Larry Osterman said:
blowdart said:
*snip*
Who gets to define the schema for a "contact"?  How about a "document"?

Once you start thinking in those terms, you realize quite quickly that the idea of abstract "objects" can quickly become unworkable.  That's because Outlook's idea of what belongs in a contact object might be very different from Windows Mail's idea, which might be very different from Thunderbird's idea.

Here's a really simple example:  To Outlook, an email address is a multivalued string property which lists all the possible email addresses for a particular recipient (there could be a dozen or so of them depending on the topology of your network).  To Windows Mail, an email address would be just an SMPT address.  To the email system I wrote back in high school, it's a RSTS-E account name ([<octal value>,<octal value>], to something else, it might be something totally different, with a totally different syntax.

Now consider what happens when you use a contact in Outlook that was created by my high school email program?.  Outlook doesn't know how to send email to this contact, it doesn't even know how to interpret the address. 

Can you guarantee that all clients of this object store all handle these cases properly? 

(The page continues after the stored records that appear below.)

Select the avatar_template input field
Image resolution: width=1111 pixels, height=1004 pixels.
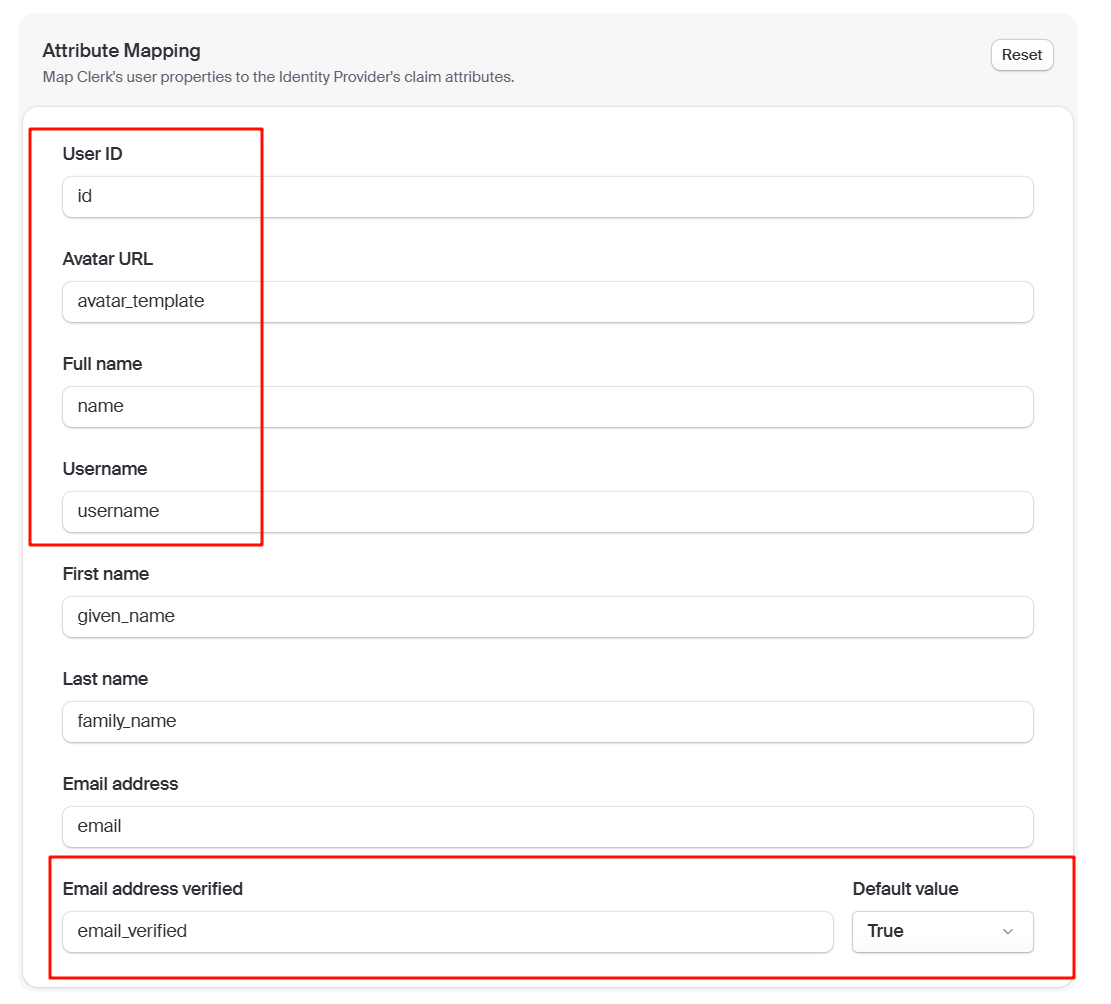click(548, 301)
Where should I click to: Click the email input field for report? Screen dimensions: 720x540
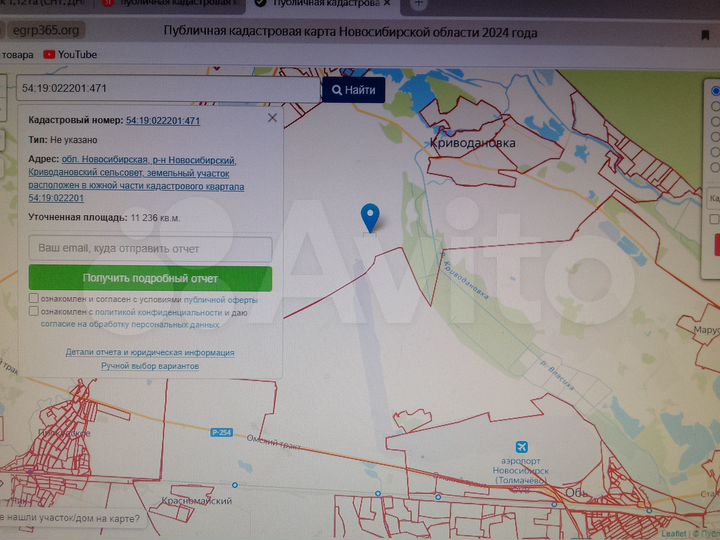click(x=150, y=248)
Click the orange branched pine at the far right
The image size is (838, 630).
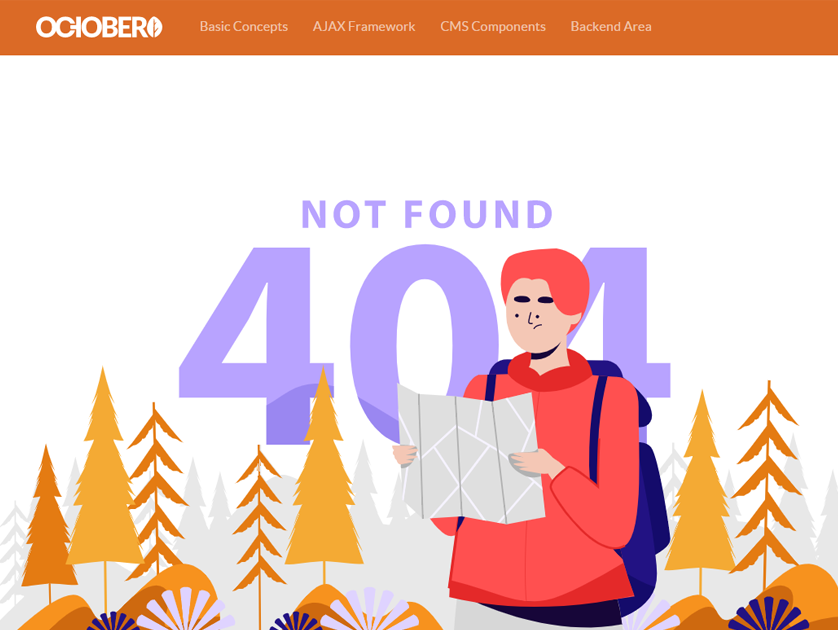(x=768, y=481)
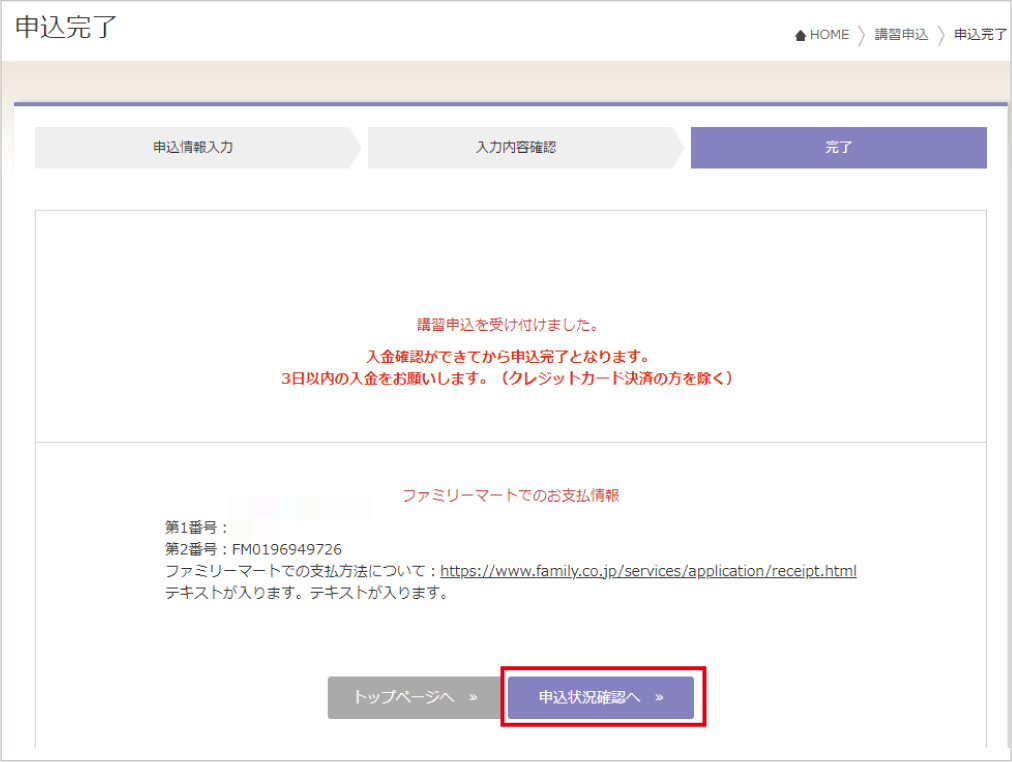Click the 第1番号 label
Screen dimensions: 1012x762
coord(196,526)
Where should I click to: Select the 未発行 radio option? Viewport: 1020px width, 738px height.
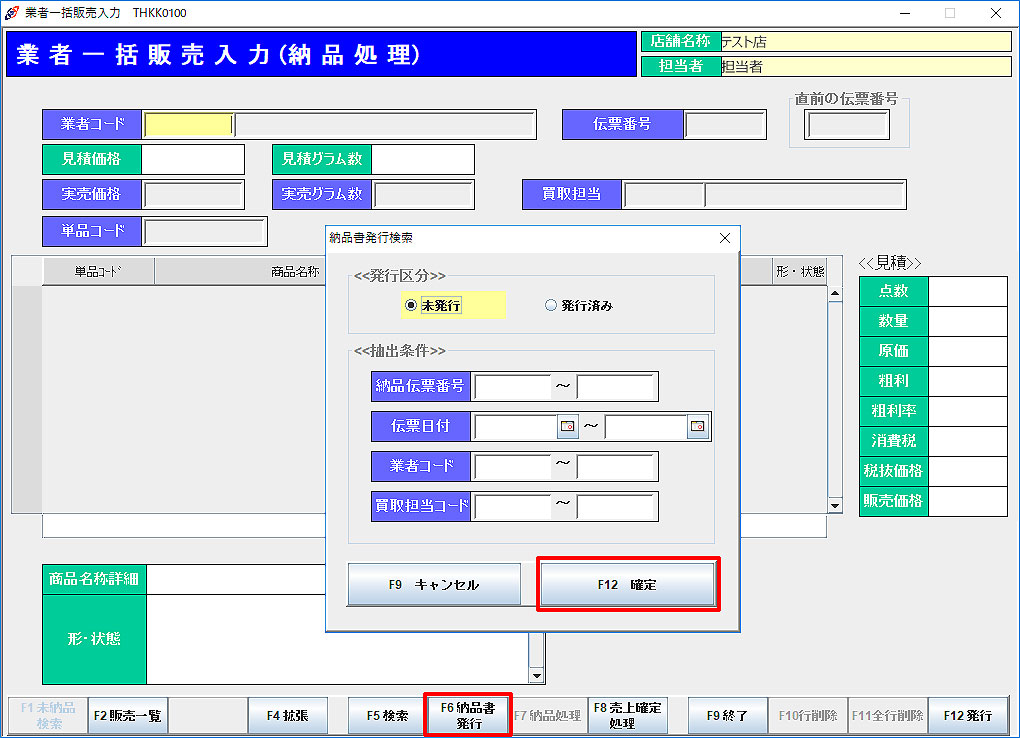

This is just one small example of the kinds of interoperability problems you can get - this one is probably solvable, but there are others that aren't.
I never looked too deeply into how WinFS was implemented, but one thing I took away from it was that meta-data would be self-described in XML. I'm interested in being able to attach any information I want to any file, using some format like Adobe's XMP, and have it readable in Explorer on any Windows computer. That would benefit me as an end-user just because it would allow me to catalogue and annotate my files. If different programs wanted to share information, I'd guess they would simply have to agree to some defined standard.